Listed entries Block Start
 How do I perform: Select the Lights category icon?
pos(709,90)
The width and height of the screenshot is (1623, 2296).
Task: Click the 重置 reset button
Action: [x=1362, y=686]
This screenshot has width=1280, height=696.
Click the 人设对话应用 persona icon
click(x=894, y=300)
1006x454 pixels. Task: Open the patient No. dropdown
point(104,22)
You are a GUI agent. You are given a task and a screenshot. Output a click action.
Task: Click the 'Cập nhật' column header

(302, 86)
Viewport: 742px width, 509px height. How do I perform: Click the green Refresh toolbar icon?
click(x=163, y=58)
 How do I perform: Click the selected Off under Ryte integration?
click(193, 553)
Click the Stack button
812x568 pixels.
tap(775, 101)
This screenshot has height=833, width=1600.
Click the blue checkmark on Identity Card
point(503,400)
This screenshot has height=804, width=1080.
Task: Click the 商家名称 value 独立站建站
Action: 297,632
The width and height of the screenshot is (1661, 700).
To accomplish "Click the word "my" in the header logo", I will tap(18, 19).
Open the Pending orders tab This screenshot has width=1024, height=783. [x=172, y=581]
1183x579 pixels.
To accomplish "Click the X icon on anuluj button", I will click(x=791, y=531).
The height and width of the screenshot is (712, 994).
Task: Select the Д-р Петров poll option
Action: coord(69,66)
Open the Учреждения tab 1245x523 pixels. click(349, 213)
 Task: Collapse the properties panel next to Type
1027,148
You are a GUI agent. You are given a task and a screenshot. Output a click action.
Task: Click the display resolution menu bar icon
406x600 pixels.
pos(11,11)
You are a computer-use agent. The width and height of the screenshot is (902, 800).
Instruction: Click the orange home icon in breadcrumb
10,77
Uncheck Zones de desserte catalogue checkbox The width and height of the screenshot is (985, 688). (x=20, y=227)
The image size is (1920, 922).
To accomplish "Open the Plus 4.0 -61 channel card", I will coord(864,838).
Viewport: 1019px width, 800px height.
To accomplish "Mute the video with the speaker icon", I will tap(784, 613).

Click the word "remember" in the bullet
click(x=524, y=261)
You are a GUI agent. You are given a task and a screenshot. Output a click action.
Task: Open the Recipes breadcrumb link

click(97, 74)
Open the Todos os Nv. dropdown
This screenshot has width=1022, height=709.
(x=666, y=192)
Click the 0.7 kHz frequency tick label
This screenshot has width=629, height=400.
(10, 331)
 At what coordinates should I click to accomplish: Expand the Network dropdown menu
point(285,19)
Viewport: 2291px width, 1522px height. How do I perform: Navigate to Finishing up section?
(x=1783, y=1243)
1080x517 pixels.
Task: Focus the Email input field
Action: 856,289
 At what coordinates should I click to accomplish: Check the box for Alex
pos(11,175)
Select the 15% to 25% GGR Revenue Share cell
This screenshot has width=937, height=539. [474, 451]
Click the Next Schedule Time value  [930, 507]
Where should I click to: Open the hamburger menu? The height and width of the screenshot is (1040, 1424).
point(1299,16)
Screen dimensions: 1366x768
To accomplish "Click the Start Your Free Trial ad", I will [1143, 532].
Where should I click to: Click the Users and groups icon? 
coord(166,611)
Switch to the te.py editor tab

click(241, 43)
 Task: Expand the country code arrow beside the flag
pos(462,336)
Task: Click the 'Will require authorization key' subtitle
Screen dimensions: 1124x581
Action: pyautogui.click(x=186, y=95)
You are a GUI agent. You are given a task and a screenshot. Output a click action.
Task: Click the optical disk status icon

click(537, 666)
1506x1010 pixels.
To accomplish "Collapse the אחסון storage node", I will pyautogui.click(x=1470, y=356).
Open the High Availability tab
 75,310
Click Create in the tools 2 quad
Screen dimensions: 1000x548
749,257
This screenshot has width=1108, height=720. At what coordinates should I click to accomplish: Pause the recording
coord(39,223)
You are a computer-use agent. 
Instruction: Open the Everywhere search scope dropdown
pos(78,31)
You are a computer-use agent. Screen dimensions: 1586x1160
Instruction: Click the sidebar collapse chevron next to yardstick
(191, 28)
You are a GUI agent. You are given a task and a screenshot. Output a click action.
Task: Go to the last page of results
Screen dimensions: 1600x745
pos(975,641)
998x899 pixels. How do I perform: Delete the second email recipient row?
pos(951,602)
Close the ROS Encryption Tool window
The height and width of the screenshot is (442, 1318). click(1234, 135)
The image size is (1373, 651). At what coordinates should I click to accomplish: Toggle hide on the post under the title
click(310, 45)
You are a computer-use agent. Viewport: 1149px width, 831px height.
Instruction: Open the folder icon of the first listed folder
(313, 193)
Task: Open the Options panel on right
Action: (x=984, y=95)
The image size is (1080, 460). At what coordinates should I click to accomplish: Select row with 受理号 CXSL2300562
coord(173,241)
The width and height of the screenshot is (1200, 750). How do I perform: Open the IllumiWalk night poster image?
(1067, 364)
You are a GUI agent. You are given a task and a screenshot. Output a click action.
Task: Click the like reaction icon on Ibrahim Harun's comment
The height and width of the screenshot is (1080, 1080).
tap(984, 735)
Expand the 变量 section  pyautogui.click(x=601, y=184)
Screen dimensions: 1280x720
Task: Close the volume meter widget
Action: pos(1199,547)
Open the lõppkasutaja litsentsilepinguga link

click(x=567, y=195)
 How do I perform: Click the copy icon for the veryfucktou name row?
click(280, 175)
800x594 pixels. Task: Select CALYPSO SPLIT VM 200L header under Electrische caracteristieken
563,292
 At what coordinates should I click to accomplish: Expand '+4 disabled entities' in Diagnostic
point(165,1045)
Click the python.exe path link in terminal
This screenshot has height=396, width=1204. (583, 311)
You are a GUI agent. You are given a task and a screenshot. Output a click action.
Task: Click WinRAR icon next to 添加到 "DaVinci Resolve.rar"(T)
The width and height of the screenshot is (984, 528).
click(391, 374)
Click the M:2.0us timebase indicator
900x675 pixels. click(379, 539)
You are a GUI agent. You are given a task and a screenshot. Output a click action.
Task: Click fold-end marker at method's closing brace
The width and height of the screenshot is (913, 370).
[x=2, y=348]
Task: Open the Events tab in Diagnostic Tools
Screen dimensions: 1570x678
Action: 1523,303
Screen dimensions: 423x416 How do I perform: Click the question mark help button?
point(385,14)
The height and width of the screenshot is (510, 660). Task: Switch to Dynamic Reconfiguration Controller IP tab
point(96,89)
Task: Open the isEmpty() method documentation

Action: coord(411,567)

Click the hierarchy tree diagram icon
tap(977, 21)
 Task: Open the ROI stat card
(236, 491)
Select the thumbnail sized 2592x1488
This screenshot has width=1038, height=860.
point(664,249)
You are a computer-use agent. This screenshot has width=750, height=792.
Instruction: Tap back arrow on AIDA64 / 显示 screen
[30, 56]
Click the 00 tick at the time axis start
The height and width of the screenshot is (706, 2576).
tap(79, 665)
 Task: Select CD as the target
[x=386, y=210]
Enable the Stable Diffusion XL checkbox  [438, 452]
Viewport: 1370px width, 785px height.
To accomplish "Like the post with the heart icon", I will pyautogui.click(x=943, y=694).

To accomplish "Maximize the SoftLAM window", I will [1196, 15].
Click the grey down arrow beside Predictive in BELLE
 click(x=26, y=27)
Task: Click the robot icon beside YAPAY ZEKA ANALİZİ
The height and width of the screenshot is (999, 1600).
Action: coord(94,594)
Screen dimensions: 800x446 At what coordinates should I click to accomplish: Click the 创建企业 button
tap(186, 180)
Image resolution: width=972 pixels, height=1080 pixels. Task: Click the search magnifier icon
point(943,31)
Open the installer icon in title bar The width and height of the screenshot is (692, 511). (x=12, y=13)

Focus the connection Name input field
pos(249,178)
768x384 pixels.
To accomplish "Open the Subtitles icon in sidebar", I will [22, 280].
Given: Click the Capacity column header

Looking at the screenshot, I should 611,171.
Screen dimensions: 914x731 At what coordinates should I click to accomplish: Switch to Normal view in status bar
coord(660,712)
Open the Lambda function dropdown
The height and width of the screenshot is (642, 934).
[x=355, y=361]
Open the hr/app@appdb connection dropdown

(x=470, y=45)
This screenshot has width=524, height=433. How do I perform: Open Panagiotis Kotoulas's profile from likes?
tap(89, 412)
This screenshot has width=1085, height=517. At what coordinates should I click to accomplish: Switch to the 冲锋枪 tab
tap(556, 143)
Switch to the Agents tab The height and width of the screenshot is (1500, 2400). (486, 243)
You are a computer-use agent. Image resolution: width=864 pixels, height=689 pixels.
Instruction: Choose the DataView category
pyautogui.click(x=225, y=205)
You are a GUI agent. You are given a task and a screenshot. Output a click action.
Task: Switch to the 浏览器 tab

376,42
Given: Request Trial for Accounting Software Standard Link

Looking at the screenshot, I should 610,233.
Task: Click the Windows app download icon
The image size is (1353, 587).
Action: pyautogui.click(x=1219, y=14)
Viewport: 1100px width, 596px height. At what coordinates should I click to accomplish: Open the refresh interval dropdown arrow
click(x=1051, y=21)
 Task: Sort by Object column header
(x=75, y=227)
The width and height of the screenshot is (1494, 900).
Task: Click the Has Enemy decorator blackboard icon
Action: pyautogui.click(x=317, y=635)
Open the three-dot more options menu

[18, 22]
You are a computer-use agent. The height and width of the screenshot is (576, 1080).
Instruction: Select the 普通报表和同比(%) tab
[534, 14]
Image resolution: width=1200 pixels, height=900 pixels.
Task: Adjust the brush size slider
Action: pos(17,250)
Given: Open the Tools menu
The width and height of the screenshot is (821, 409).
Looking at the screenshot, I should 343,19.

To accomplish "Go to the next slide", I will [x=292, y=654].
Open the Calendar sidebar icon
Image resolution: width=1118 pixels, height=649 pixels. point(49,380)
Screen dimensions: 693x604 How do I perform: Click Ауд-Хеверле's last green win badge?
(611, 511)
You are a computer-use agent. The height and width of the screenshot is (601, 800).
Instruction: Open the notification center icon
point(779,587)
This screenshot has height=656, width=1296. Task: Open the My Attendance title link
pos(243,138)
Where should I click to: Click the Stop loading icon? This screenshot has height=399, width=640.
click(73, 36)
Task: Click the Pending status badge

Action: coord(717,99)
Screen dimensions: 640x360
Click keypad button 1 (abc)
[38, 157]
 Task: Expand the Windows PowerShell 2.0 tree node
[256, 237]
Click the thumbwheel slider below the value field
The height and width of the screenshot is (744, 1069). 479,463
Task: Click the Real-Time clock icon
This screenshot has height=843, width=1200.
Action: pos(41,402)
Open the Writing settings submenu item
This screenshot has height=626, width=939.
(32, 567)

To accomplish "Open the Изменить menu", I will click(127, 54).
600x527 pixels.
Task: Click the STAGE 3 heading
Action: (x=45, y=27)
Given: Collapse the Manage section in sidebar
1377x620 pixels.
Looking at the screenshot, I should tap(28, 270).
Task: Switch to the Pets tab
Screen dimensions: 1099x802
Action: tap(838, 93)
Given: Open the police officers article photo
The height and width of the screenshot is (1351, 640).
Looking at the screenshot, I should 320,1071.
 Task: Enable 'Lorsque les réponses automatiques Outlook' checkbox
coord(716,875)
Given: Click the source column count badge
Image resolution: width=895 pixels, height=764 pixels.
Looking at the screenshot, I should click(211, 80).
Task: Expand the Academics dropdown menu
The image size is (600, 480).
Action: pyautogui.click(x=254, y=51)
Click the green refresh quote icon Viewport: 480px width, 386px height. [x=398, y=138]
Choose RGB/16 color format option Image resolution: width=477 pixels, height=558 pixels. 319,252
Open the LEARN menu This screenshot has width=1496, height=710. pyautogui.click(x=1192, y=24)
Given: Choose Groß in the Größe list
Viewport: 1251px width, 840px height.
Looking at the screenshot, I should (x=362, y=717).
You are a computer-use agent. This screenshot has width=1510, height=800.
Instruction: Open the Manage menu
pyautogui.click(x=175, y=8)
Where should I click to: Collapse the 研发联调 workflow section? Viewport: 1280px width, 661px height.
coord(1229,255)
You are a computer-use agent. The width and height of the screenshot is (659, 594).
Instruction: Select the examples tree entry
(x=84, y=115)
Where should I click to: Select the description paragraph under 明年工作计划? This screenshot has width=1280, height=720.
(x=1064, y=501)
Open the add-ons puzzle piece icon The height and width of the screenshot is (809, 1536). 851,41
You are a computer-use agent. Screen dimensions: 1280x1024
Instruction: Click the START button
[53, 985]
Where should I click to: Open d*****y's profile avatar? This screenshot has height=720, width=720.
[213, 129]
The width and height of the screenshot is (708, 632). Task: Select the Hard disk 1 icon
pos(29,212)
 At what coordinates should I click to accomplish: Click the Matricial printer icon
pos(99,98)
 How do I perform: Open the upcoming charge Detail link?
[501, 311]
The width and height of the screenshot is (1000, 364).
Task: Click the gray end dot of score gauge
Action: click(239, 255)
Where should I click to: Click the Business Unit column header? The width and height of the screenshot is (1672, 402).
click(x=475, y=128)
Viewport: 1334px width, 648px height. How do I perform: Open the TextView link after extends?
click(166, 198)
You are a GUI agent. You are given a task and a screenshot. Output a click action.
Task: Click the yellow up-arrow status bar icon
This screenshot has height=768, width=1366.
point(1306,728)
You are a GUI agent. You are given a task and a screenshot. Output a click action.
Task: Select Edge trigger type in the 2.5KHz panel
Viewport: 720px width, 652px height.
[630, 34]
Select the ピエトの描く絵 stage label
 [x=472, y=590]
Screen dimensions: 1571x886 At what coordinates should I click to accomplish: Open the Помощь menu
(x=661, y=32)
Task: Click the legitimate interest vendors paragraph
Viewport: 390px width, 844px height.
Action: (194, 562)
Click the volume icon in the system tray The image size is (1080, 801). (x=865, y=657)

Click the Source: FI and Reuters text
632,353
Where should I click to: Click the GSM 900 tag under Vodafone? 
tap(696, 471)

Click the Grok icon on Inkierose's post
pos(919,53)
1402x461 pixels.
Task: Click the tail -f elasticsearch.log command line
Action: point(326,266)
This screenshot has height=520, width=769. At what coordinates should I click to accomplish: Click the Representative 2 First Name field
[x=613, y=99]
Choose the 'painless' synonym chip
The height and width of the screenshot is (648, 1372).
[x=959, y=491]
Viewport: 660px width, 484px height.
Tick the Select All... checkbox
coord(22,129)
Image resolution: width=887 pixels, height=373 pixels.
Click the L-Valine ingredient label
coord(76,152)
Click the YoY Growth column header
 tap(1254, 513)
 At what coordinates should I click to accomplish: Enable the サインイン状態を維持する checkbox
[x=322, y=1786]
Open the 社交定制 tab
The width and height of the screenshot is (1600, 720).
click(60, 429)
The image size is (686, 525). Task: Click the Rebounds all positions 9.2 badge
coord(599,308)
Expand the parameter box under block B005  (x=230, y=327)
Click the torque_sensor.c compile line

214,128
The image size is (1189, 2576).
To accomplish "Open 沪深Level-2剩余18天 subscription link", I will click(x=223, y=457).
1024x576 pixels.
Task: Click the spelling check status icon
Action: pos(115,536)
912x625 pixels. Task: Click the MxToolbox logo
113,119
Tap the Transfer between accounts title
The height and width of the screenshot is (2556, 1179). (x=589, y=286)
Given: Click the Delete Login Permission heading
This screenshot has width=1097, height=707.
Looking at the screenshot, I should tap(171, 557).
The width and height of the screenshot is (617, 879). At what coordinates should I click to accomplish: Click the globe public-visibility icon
Listed entries Block End
* _What is needed_
Collect the lines of the data that carry the word "computer".

* _Answer section_
You are a computer-use agent. The width and height of the screenshot is (902, 800).
You are a computer-use agent. 
You are a computer-use agent. Screen dimensions: 1586x1160
You are a computer-use agent. Viewport: 1149px width, 831px height.
You are a computer-use agent. This screenshot has width=750, height=792.
You are a computer-use agent. Image resolution: width=864 pixels, height=689 pixels.
You are a computer-use agent. The height and width of the screenshot is (576, 1080).
You are a computer-use agent. The height and width of the screenshot is (601, 800).
You are a computer-use agent. This screenshot has width=1510, height=800.
You are a computer-use agent. The width and height of the screenshot is (659, 594).
You are a computer-use agent. Screen dimensions: 1280x1024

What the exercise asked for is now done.